**Activity**
Pictures are to be left out; every line from the one with "Where should I" through the end of the data must be transcribed exactly.

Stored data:
=======

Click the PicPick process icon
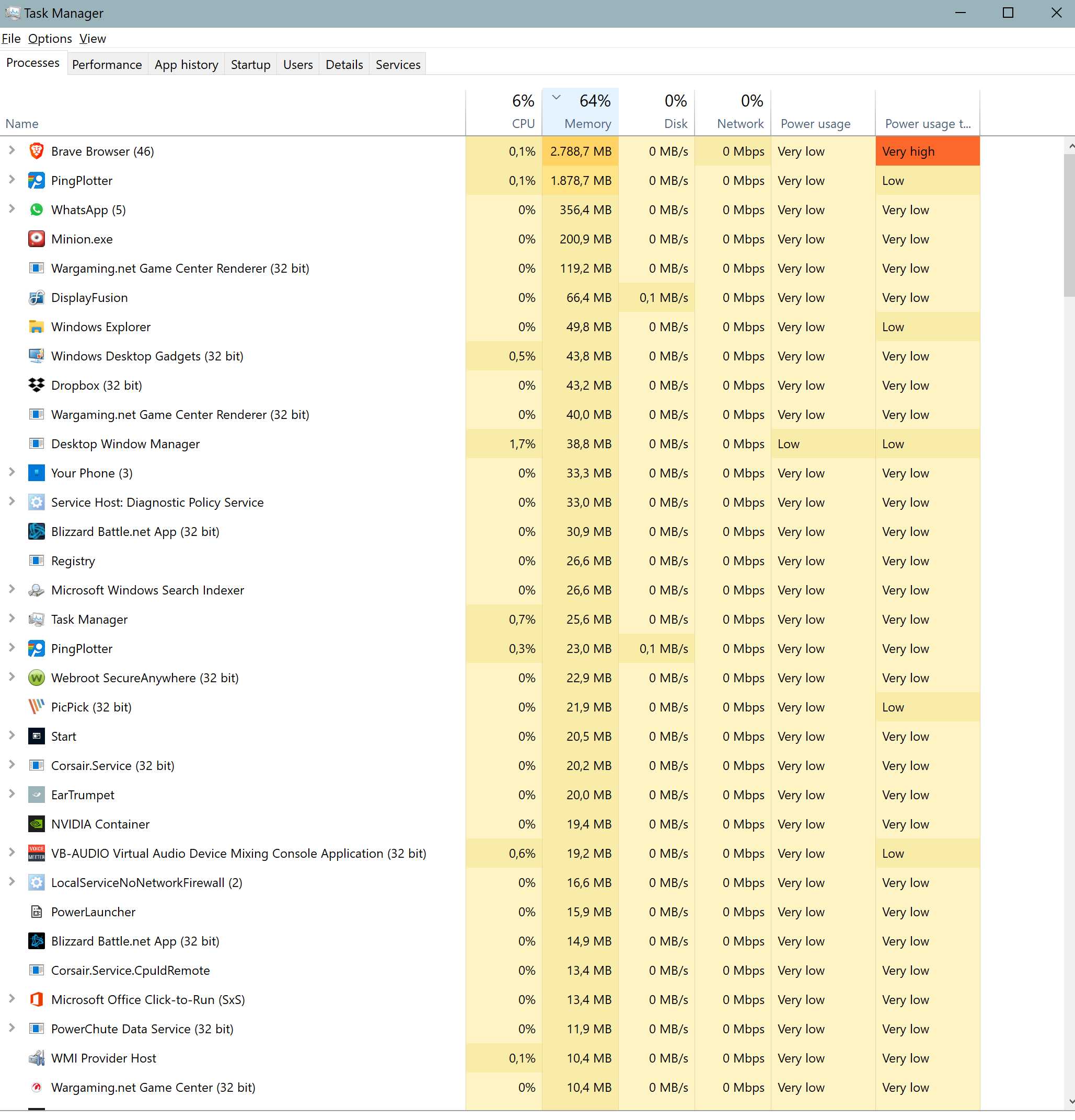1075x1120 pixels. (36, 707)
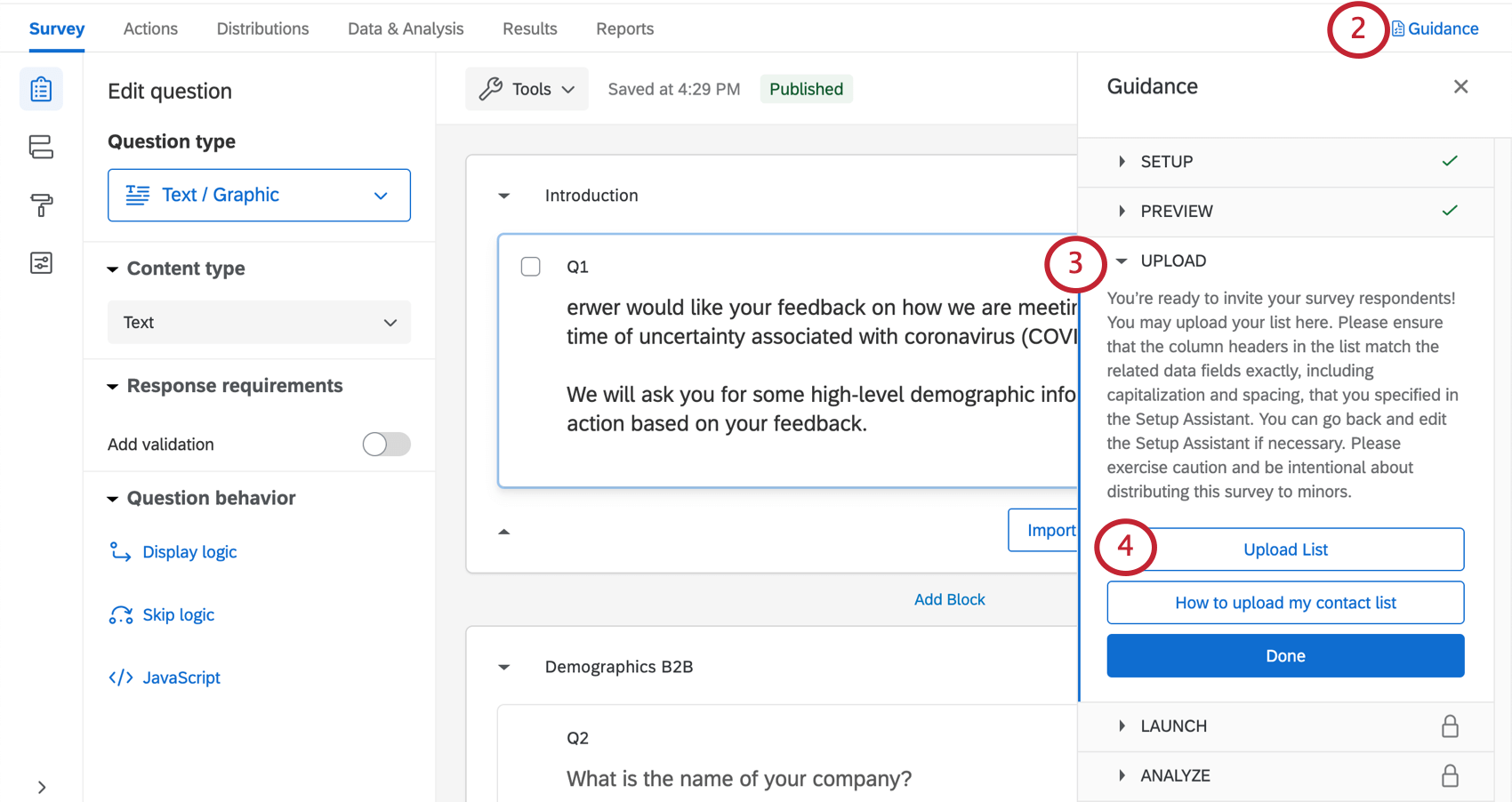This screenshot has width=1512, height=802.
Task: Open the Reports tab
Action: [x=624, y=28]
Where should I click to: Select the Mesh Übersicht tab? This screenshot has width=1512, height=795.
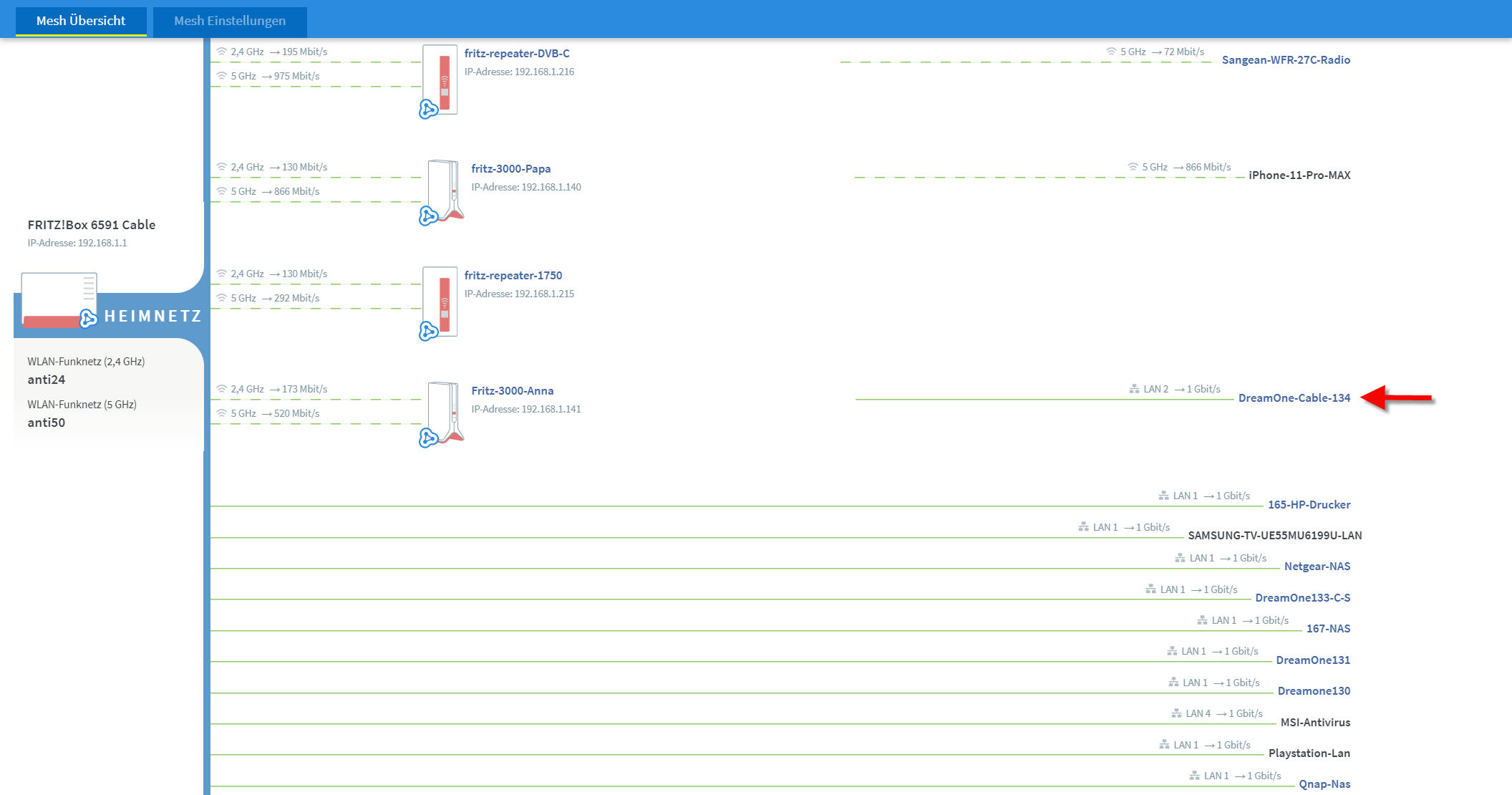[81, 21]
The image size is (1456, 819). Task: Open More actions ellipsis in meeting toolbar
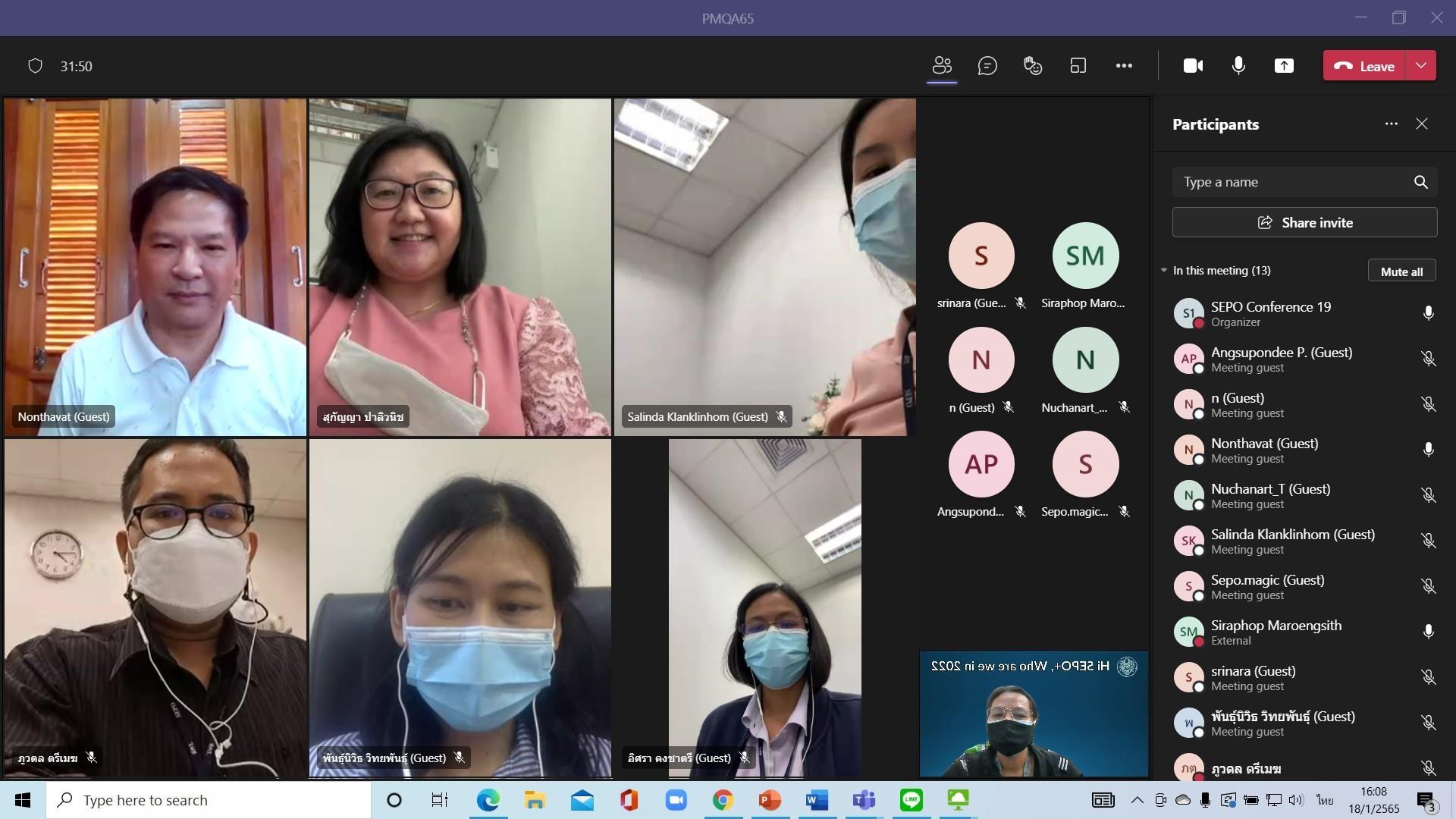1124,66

=======

**Answer to this problem**
Where should I click to: Select the Mesh Übersicht tab? This screenshot has width=1512, height=795.
[81, 21]
The image size is (1456, 819). Task: Open More actions ellipsis in meeting toolbar
1124,66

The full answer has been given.